The Best Defense is a Good Offense: From Spectre to Rowhammer!
Microarchitectural vulnerabilities such as Spectre and Rowhammer continue to endanger systems, with new variants repeatedly evading existing defenses. In this talk, I will emphasize the need for robust offensive testing to proactively uncover such vulnerabilities in future hardware. First, I will introduce AMuLeT (ASPLOS’25) <https://gururaj-s.github.io/assets/pdf/ASPLOS25_FuTanenbaum.pdf>, an automated framework that detects speculative execution leaks in CPUs at design time. By extending model-based relational testing to simulators like gem5, AMuLeT enables the systematic testing of Spectre defenses. In the first large-scale evaluation of four widely used mitigations, AMuLeT uncovered 3 known and 6 previously unknown vulnerabilities, including the first reported insecurity in SpecLFB (SEC’24). Next, I will present GPUHammer (USENIX Security ’25) <https://gpuhammer.com/>, the first Rowhammer attacks on discrete GPUs. This attack can degrade ML model accuracy from 80% to 0.1%, with a single bit flip in GPU memory, revealing a new class of threats to AI safety and reliability.
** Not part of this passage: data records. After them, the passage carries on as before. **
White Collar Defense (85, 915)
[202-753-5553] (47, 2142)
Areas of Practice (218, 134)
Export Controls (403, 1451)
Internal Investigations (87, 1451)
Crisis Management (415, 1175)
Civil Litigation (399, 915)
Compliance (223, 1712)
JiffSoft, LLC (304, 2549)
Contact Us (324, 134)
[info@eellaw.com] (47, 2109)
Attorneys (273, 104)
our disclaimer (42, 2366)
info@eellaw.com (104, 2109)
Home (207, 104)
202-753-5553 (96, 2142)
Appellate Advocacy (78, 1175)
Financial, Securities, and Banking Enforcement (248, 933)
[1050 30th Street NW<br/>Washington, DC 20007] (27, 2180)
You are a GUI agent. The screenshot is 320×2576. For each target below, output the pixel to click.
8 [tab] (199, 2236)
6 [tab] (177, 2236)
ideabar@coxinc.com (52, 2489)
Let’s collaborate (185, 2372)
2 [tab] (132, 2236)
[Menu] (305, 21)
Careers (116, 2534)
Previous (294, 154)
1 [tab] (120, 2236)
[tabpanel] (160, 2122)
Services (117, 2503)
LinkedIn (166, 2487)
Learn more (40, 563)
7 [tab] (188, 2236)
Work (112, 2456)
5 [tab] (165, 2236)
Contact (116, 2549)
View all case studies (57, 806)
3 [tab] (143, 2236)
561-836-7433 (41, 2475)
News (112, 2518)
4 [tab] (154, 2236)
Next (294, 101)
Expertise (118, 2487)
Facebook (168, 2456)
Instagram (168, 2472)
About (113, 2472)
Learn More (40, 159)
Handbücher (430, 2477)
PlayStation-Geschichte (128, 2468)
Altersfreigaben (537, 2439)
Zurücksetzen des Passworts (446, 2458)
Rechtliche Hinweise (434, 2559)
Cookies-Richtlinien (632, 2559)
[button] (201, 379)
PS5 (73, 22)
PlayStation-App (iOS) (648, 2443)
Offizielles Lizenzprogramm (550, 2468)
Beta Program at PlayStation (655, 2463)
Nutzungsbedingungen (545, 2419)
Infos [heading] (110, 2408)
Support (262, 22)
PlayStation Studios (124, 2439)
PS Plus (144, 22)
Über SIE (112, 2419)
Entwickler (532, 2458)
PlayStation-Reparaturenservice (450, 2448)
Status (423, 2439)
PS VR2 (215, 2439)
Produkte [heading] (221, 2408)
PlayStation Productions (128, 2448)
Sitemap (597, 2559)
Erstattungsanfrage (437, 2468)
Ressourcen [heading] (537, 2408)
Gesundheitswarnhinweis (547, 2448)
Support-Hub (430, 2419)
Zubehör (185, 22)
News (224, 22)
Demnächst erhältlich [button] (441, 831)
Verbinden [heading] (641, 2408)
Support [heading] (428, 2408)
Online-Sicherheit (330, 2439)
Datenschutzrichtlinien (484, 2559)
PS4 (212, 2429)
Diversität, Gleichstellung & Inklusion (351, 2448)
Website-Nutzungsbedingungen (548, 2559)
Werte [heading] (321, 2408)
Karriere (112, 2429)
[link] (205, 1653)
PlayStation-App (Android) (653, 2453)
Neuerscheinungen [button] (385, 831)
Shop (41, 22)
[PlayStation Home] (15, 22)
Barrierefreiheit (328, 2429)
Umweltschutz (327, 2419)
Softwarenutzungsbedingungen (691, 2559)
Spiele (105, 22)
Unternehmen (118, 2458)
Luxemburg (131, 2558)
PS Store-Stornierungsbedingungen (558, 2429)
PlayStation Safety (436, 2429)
Finally, I will present QPRAC (HPCA’25) <https://arxiv.org/abs/2501.18861>, a low-overhead Rowhammer defense for future DRAM based on the PRAC framework. Together, these efforts show how rigorous offensive testing can enable robust defenses.
Speaker Biography
Gururaj Saileshwar is an Assistant Professor at the University of Toronto, working at the intersection of computer architecture and security. His research spans side-channel attacks, Rowhammer attacks, and security for machine learning systems. His work has been recognized with an IEEE Top Pick in Hardware and Embedded Security, Best Paper Awards at IEEE HPCA 2023 and PETS 2025 (Runner-Up), and an IEEE Micro Top Picks Honorable Mention. His PhD dissertation received the IEEE HOST Best PhD Award and dual Honorable Mentions at the IEEE TCCA/ACM SIGARCH and ACM SIGMICRO Dissertation Awards.